Controlled temperature specialist Nagel Langdons increased turnover by almost 15% to £85m in the year ending 31 December 2013.
The company also reported a 55% rise in pre-tax profit to £4.43m during the period, up from £2.85m in 2012.
MD Arran Osman said the figures reflected a “continuation of natural growth” within its core market, but also that consolidation leading to fewer players had also played a part.
He said Nagel Langdons, which changed its name from Langdon Industries in October 2013, had exploited the retail arena more frequently during the period, working for customers such as Aldi and Lidl that were growing faster than other retailers.
“What we are experiencing so far in 2014 is not remarkable, but compared with 12 months earlier it is consistent,” he added. “We are probably seeing more of our existing customers, who have been with us for a long time, coming through the economic downturn and releasing investments, allowing them to grow and this is clearly benefiting us.”

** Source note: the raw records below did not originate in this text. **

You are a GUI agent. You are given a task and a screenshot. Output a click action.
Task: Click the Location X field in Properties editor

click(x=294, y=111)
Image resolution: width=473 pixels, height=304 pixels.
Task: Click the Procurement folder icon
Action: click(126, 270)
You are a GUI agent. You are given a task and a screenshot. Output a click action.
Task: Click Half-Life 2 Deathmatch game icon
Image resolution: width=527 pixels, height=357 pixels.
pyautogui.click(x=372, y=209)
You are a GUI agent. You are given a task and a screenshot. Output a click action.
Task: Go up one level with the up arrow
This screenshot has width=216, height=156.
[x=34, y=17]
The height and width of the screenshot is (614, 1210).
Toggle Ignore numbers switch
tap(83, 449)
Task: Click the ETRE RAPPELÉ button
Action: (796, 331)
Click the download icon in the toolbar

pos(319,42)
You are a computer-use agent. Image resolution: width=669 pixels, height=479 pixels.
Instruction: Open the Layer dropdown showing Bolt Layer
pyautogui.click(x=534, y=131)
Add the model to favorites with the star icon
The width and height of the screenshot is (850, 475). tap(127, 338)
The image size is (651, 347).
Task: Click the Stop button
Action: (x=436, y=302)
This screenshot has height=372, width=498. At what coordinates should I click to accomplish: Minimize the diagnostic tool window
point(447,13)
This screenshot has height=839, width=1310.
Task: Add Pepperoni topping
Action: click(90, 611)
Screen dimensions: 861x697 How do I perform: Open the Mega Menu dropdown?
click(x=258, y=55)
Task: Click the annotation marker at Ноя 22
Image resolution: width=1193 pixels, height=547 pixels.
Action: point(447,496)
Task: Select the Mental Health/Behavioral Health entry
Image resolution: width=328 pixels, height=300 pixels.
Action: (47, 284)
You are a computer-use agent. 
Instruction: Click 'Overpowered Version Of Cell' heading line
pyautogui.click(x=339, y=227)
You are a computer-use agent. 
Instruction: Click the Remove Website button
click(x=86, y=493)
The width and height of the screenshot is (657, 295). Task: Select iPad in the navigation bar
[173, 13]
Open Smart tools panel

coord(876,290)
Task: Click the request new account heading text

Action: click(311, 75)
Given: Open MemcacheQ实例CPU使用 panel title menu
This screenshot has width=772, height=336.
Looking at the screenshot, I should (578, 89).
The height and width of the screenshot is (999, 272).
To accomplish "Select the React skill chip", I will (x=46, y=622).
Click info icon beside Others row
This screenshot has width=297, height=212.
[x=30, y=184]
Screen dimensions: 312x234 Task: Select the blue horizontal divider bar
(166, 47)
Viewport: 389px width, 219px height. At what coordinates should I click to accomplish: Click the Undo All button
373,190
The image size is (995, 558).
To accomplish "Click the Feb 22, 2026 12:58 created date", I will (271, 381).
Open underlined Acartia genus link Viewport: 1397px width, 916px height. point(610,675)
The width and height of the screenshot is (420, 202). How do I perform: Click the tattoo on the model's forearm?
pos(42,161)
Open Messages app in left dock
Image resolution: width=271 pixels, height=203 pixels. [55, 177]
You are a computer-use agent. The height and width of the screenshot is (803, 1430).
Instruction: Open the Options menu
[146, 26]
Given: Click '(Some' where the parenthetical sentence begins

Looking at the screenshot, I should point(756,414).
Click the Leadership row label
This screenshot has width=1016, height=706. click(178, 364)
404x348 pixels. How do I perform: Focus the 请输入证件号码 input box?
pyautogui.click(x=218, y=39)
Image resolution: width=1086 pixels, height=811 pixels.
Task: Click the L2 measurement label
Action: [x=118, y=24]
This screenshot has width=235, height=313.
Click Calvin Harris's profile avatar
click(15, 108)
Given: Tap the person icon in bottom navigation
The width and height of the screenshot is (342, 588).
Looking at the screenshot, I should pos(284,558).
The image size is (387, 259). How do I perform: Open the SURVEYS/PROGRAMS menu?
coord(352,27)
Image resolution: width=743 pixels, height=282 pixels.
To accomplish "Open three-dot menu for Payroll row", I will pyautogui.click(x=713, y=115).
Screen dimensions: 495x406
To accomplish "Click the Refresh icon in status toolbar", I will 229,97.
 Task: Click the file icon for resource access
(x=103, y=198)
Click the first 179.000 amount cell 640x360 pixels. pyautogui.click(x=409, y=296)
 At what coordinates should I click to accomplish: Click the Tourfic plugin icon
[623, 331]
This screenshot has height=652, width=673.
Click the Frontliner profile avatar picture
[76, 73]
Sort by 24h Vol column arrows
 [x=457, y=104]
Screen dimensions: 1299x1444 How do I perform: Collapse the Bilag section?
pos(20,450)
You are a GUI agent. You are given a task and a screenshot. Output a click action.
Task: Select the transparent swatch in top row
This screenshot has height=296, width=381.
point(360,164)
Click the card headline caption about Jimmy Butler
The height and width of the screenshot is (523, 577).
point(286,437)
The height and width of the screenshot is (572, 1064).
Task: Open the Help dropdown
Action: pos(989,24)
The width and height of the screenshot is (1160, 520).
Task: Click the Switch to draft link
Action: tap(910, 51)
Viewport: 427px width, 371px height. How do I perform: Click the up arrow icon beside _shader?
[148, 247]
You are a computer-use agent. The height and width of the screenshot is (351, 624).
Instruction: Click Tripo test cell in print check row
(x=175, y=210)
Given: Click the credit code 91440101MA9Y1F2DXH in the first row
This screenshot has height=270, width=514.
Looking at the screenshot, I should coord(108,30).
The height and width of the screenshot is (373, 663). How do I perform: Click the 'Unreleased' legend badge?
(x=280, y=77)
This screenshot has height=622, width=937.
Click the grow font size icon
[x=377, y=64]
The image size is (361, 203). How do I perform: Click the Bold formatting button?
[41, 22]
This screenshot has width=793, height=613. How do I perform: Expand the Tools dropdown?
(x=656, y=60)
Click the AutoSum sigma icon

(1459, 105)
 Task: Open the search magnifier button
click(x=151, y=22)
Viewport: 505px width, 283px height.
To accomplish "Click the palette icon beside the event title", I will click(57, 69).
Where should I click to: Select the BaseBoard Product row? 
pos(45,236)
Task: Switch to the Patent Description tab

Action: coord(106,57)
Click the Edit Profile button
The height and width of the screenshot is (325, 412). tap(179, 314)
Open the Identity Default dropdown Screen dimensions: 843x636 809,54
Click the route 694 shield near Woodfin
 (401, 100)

In June the company will move into a new location near Motherwell, which it acquired for £3.1m earlier this year as part of its strategy to continue growing organically.
As a result of the acquisition, which also involved a £5.5m bank loan to purchase what is currently a store and convert it into a temperature controlled facility, Osman predicted that the company’s margin would dip below 5% before it made a return on the investment.